* **Required tasks**:
A – Copy out the passage from the hydraulic fracturing article below, starting with "Researchers at Lawrence" and going on through "fracture, says Aines.".
B – Write the next part of the article on the Livermore fracturing model, picking up after its last sentence.

Researchers at Lawrence Livermore National Laboratory had been developing models that would predict how fluid moves through underground formations, partly in relation to underground waste disposal and nuclear testing, says Roger Aines, a senior scientist at LLNL. “The hydrofracking boom in the oil industry was happily coincidental to these kind of things,” he says. “It turns out no one has ever done this before. It is a very hard thing to compute.”

Best practices have been evolving as fast as the industry has developed. Producers have become more efficient in placing multiple wells on a site, as they gather data on the underground geology. That information, together with what is available in existing literature for a particular formation or “play,” is fed into the LLNL model, which will allow researchers or producers to actually design a fracture, says Aines.

Unknown

“The question is, ‘What is actually occurring in the subsurface?’” says Randy Settgast, a Livermore staff scientist and code architect for the model. “Nobody really knows.”

Every shale formation is different, and the differences within a formation vary greatly over short distances, even from county to county, say engineers. Such conditions preclude a generic or wide-ranging type of model. But the formations share one basic quality: until recently, the source rock could not be tapped because “It’s got the permeability of a roof shingle,” says Settgast.

Fracking, which relies on horizontal drilling technology, solved that problem. Drilling crews drop vertical wells to a predetermined depth and then drill horizontally, fracturing the rock with a high-pressure stream of water, sand or chemicals. “You are creating a reservoir by cracking rock and creating surface area,” says Settgast. “The trick is how you make a fracture, where you want it to be ... and not just break the rock will nilly.”

Mature

Hydraulic fracturing technology is not new and has been used since the 1940s. George Mitchell of Mitchell Energy is widely considered the “father of fracking” because in 1997 he successfully applied the technique to economically extract shale gas from the Barnett Shale in north Texas. “There were very few design controls then and that is still true today,” says Settgast.

But producers are keen on dropping fewer wells while increasing recovery from the ones that are drilled, as well as limiting environmental impact. Environmental objections are the key impediment to the industry, as state regulators and local citizens’ group worry over groundwater contamination, industrial pollution and other issues. Using a tool such as the Livermore model could go a long way to not only accurately predicting fracturing, recovery and possible remediation, but in restoring trust, say researchers.

* **Given data**:
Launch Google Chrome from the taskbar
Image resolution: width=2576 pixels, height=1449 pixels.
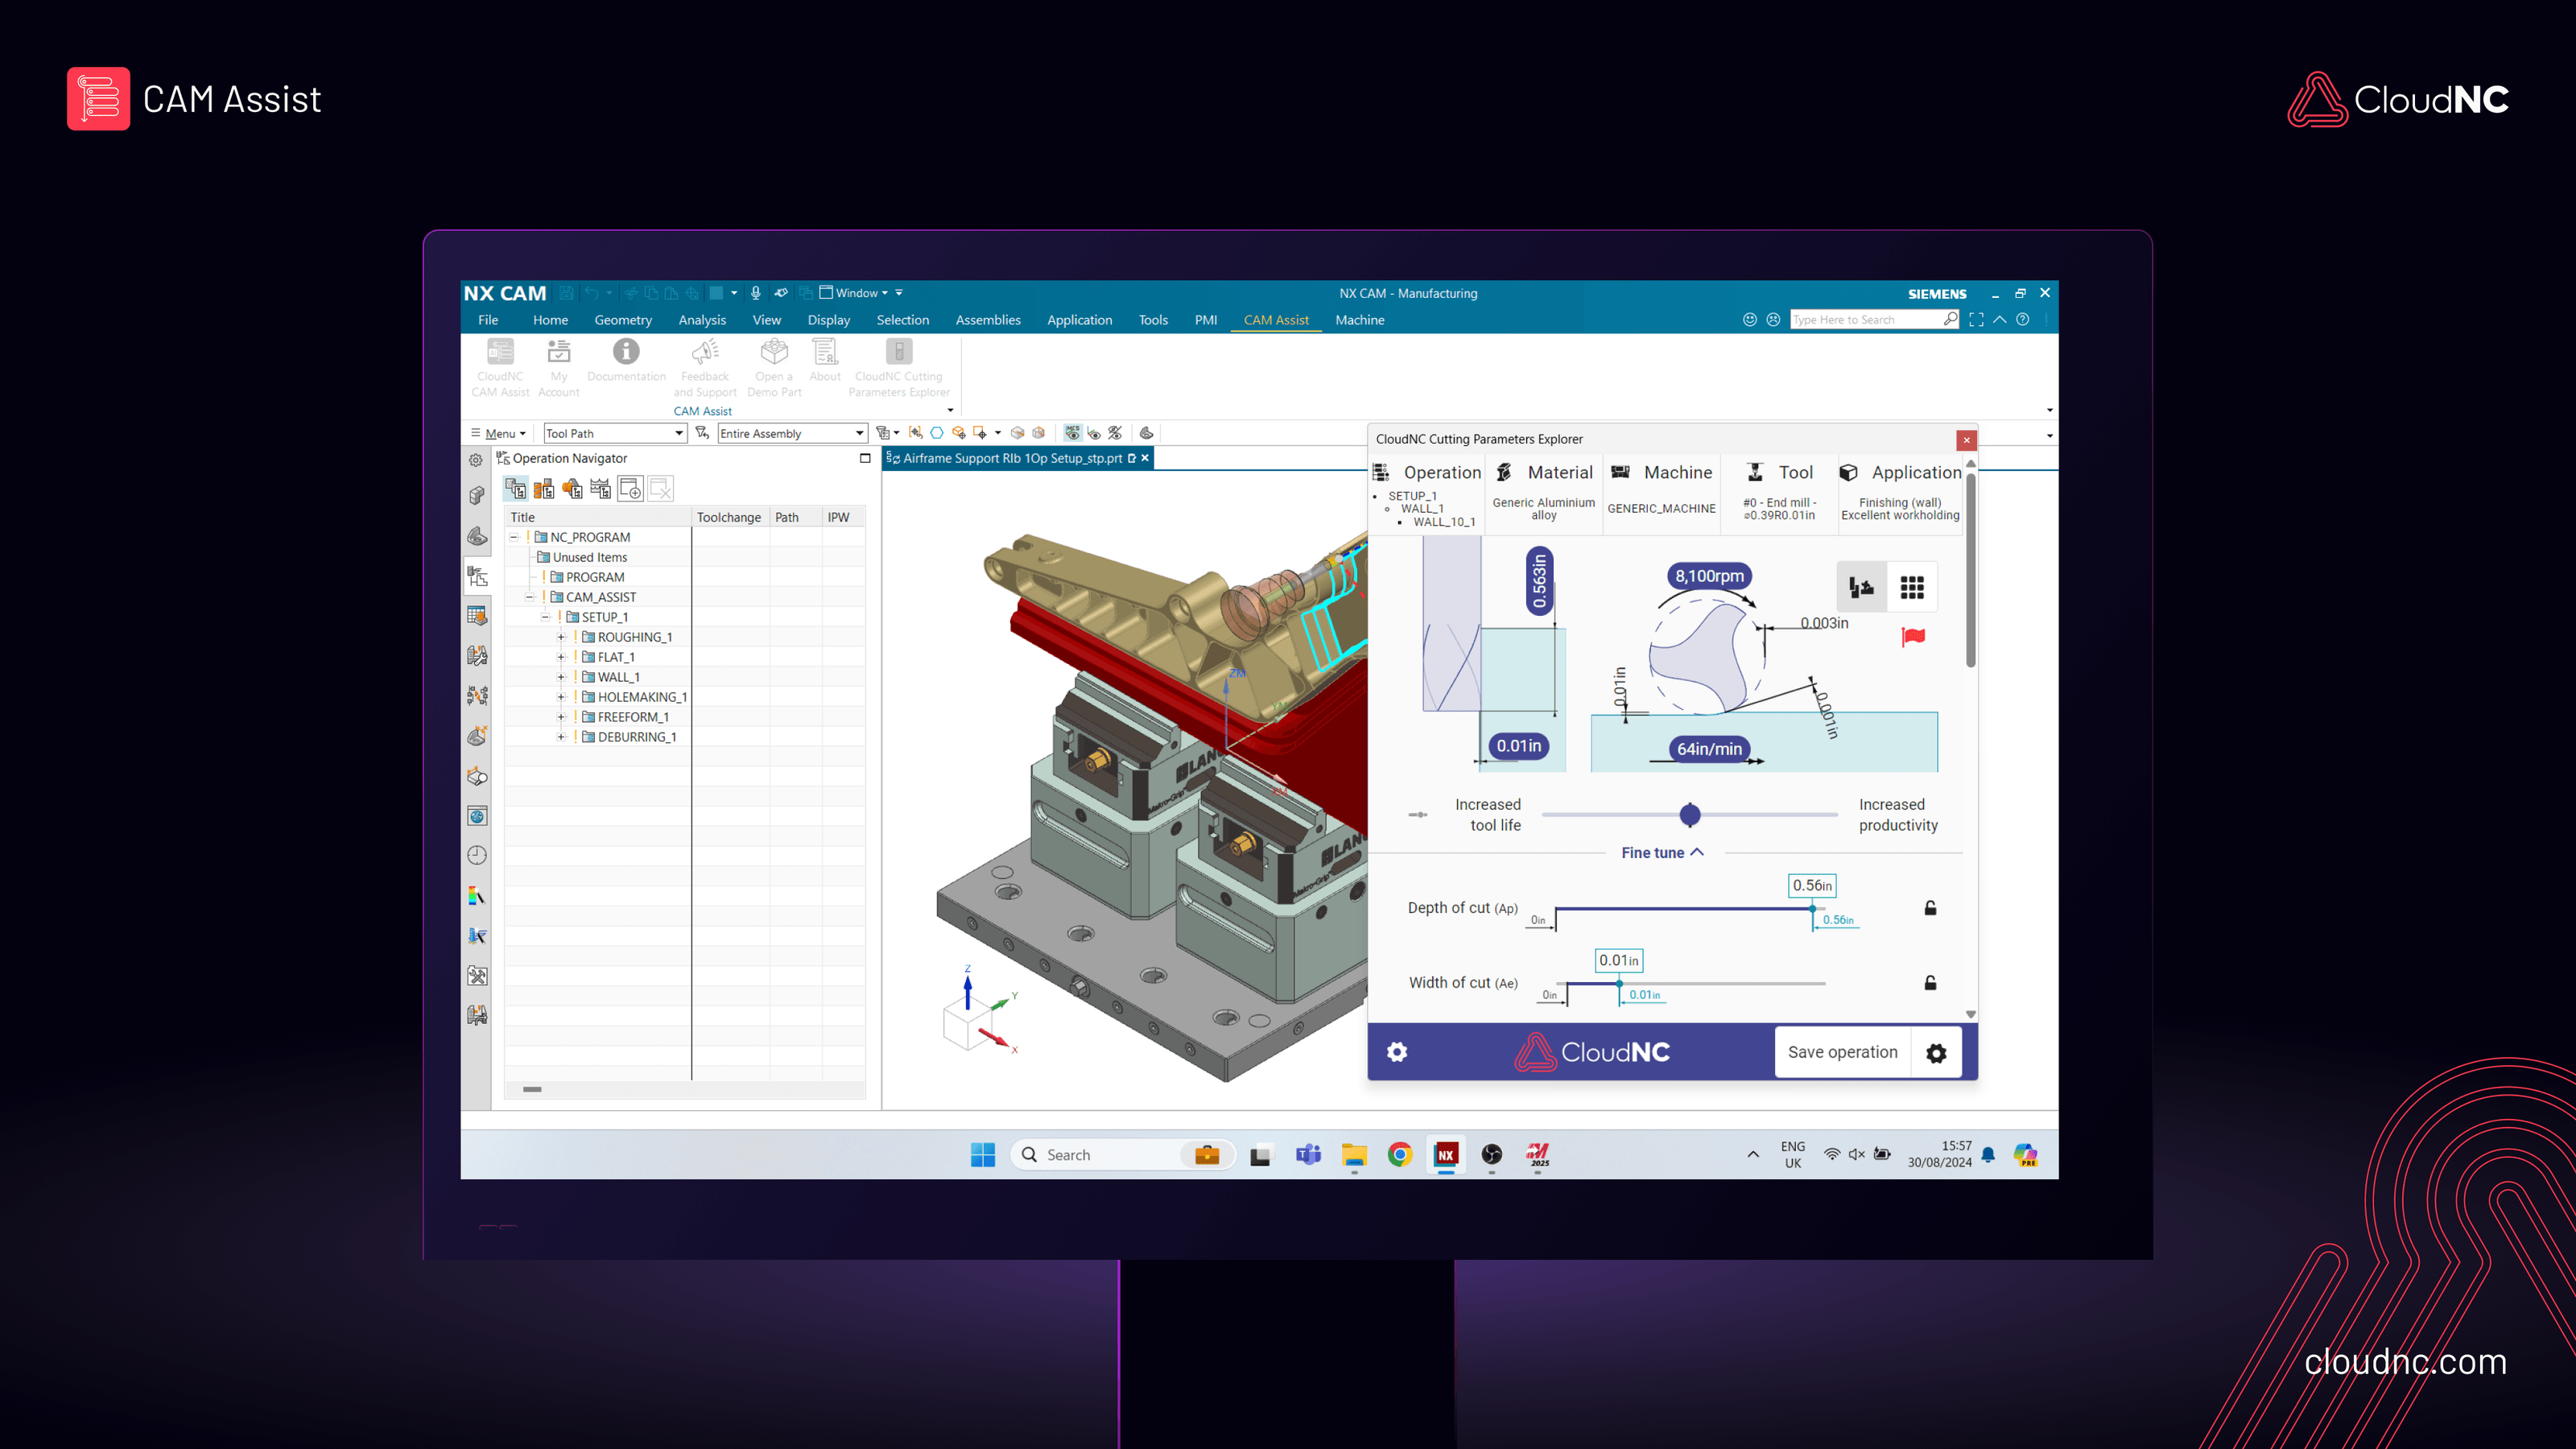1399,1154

* **Answers to the problems**:
A –
Researchers at Lawrence Livermore National Laboratory had been developing models that would predict how fluid moves through underground formations, partly in relation to underground waste disposal and nuclear testing, says Roger Aines, a senior scientist at LLNL. “The hydrofracking boom in the oil industry was happily coincidental to these kind of things,” he says. “It turns out no one has ever done this before. It is a very hard thing to compute.”

Best practices have been evolving as fast as the industry has developed. Producers have become more efficient in placing multiple wells on a site, as they gather data on the underground geology. That information, together with what is available in existing literature for a particular formation or “play,” is fed into the LLNL model, which will allow researchers or producers to actually design a fracture, says Aines.

B –
Livermore researchers have been developing the model for three years, seeking industrial partners to with whom to work and verify results. Drawing from the existing knowledge and literature of the Marcellus shale in western Pennsylvania and eastern Ohio, for instance, they predicted and showed self-propogating fractures that extended during production and pressure draw-down. “We set out to make the fractures more designable,” Settgast adds. “This is based on the physics of rocks.”

Computing Power

“No one has ever seen the result of a hydrofracture,” he notes. While there are animated simulations that illustrate the technique and process, “The difference in physics-based software requires an extreme amount of computational power,” he says. Energy companies, no matter how large, are just not geared up for supercomputing. “It takes the kind of resources we have at the national laboratory to make the model.”

“We have the ninth-largest computer in the world” with which to develop the model, says Aines. “And now we have relationships with a number of oil and gas firms, to teach them how to use and how to run the model.”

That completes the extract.